Kennzeichnungsschilder aus PC oder PP

Mit dem LM1 Lasersystem können Kennzeichnungsschilder automatisiert beschriftet werden. Schilder aus Polycarbonat und Polypropylen (PC/PP) werden hierzu direkt im Einlegeschacht gestapelt. Für Laseraufträge aus Alu-, Edelstahl- oder Laserfolienmaterial werden die Kennzeichnungsschilder zunächst auf einer variablen Grundplatte platziert und dann in den Einlegeschacht eingeführt. Sind in einem Druckjob verschiedene Druckmaterialen enthalten, wird die jeweilige Anzahl durch Trennmatten beim Typwechsel sichergestellt. Das Umrüsten von einem Druckjob auf einen anderen erfolgt mit wenigen Handgriffen. Die fertig beschrifteten Kennzeichnungsschilder werden lose gestapelt in einem abnehmbaren Auffangbehälter ausgegeben. Dieser Auffangbehälter kann auf Wunsch durch firmenspezifische Lagersystemboxen ausgetauscht werden.

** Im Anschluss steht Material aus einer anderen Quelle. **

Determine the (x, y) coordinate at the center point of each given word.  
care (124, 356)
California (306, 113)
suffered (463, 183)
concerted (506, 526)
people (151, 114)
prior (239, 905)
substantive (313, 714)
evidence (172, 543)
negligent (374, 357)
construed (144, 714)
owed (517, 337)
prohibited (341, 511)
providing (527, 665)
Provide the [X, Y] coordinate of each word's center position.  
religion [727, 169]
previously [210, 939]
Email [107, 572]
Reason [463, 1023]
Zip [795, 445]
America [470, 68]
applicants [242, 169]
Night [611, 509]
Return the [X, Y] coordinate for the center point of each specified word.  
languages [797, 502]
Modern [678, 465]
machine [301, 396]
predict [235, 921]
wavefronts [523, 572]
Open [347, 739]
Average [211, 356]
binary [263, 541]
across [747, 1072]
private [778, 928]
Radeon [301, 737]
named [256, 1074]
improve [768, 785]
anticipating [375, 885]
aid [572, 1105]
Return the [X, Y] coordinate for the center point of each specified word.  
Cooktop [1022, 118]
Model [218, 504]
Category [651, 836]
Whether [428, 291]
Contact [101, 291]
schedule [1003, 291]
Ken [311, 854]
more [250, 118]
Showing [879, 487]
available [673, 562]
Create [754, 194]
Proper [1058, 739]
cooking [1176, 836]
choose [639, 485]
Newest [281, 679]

Einfache Bedienung der Laserstation

Das Handling der Laserstation ist denkbar einfach. Sie lässt sich via USB-Port oder Ethernet über einen PC und die Kennzeichnungssoftware ACS bedienen. Der Anwender bestimmt über die ACS-Software den Schwärzungsgrad der Beschriftung und wählt Zahlen, Symbole, Logos und Schriften aus. Die Software lässt sich intuitiv bedienen.

Das Laserbeschriftungssystem kennzeichnet sich neben geringen Anschaffungs- durch geringe Betriebs- und Wartungskosten. Zum einen benötigt der Lasermarkierer laut Murrplastik kein Verbrauchsmaterial, zum anderen arbeitet das System nahezu servicefrei. Die Leistungsaufnahme beträgt 0,5 kW.

Auf den Drucker abgestimmte Kennzeichnungsmaterialien

Das Unternehmen bietet ein Komplettsystem für alle Kennzeichnungsaufgaben. Neben unterschiedlichen Kennzeichnungstechniken vom Thermotransfer-Drucker über diverse Inkjet-Drucker bis hin zum LM1 Laserbeschriftungssystem bietet es darauf abgestimmte Kennzeichnungsmaterialien. Ein Großteil der Materialien sind halogenfrei, entsprechen der V0–Brandklasse, sind temperaturbeständig bis 140 °C und besitzen eine Bahn und Kfz-Zulassung.